▶ _Problem_
With the material below, print exactly the lines between the line holding "Task: Go to PREVIOUS ARTICLE" and the line holding "Click the Show all network locations link", inclusive. Add nothing else.

▶ _Provided data_

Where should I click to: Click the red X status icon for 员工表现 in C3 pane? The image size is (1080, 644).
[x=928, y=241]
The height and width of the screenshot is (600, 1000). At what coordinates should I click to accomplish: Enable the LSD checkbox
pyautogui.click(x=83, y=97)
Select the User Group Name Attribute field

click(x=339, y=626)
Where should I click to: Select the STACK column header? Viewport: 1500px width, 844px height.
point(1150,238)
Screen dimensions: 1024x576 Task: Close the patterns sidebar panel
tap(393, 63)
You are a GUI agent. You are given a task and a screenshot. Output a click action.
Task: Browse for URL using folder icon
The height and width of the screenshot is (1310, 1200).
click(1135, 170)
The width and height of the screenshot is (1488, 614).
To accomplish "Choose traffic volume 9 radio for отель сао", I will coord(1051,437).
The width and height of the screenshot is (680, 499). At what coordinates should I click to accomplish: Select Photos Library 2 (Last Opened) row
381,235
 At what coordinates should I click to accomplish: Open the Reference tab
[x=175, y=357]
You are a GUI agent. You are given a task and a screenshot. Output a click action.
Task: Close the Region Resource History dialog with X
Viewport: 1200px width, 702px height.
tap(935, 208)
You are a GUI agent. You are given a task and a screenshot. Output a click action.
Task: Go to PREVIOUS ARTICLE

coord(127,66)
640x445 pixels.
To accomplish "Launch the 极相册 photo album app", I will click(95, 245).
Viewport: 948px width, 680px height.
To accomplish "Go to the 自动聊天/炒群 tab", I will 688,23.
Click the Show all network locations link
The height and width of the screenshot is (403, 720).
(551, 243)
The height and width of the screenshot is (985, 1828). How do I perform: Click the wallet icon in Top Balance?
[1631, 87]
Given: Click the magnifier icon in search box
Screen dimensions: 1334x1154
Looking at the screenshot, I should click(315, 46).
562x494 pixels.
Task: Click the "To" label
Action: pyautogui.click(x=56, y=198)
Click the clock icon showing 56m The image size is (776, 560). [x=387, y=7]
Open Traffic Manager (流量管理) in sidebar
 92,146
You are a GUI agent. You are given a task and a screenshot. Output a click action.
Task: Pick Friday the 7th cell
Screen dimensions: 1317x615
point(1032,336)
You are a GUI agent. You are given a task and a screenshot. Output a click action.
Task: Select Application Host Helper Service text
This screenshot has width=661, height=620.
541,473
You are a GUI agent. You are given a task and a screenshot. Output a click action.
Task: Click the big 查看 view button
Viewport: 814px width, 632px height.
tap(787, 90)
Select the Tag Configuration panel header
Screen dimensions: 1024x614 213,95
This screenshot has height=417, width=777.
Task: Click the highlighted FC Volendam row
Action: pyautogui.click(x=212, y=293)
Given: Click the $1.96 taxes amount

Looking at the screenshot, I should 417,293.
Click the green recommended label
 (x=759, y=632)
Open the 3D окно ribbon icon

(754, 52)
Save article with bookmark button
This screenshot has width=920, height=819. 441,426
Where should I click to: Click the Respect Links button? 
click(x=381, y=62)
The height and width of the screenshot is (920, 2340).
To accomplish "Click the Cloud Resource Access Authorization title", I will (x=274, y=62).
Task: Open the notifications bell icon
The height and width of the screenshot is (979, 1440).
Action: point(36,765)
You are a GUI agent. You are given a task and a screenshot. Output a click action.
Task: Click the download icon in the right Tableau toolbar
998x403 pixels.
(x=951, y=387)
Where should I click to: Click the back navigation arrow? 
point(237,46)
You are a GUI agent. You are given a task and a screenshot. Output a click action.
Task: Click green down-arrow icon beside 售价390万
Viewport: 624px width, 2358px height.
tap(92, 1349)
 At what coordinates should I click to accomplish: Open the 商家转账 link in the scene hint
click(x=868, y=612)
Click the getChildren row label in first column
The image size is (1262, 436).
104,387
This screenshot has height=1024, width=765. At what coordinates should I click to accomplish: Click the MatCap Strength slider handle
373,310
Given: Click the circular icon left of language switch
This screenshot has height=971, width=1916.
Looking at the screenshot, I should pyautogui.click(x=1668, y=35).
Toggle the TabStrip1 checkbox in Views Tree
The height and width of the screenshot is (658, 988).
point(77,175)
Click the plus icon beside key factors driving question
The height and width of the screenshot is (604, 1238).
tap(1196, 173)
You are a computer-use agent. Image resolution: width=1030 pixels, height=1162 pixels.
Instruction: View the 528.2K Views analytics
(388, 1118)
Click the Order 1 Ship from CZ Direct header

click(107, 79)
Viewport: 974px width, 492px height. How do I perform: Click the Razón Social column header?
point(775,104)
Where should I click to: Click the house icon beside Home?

▶ _Answer for the task_
Task: Go to PREVIOUS ARTICLE

coord(127,66)
640x445 pixels.
To accomplish "Launch the 极相册 photo album app", I will click(95, 245).
Viewport: 948px width, 680px height.
To accomplish "Go to the 自动聊天/炒群 tab", I will 688,23.
Click the Show all network locations link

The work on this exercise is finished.